OPEC dan IEA berbeda pendapat dalam hal perkiraan permintaan jangka pendek dan jangka panjang, sebagian karena perbedaan pandangan mereka mengenai transisi energi.
“Mengurangi emisi gas rumah kaca dari hidrokarbon melalui penangkapan karbon dan teknologi lainnya memberikan hasil yang lebih baik dibandingkan energi alternatif,” kata Nasser. “Sumber energi dan teknologi baru hanya boleh diperkenalkan jika sudah benar-benar siap dan berdaya saing secara ekonomi”.
Selain itu, ujarnya melanjutkan, gangguan pengiriman di Laut Merah akibat serangan kelompok Houthi Yaman telah membuat kondisi semakin ketat di pasar pelayaran.
Kelompok Houthi yang bersekutu dengan Iran telah menyerang kapal-kapal di Laut Merah dan Teluk Aden sejak November dalam apa yang mereka katakan sebagai kampanye solidaritas terhadap Palestina selama perang Israel dengan Hamas di Gaza.

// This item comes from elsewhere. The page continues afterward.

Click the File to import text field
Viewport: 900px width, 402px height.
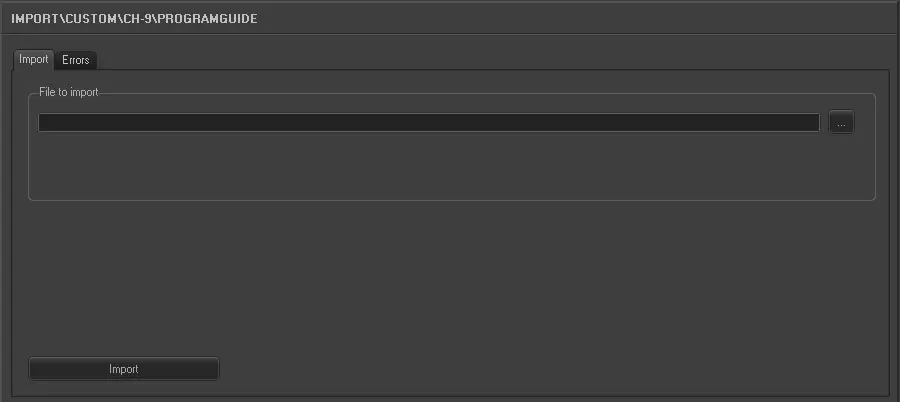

“Minyak membutuhkan waktu 2-3 minggu lebih lama untuk mencapai tujuannya karena kapal-kapal dialihkan untuk menghindari daerah tersebut,” kata Nasser.
Meski begitu dia memastikan masalah pengiriman ini berdampak kecil terhadap Aramco. Hal ini karena Aramco telah memiliki jaringan pipa East West-nya. Pipa itu memungkinkan Aramco memuat kapal-kapal di utara wilayah yang diserang Houthi.
“Eropa telah menjadi pasar yang lebih besar bagi Aramco karena masalah pelayaran di Laut Merah,” katanya. “Aramco memiliki kapasitas cadangan sebesar 3 juta barel per hari untuk memenuhi gangguan tak terduga pada pasokan global.”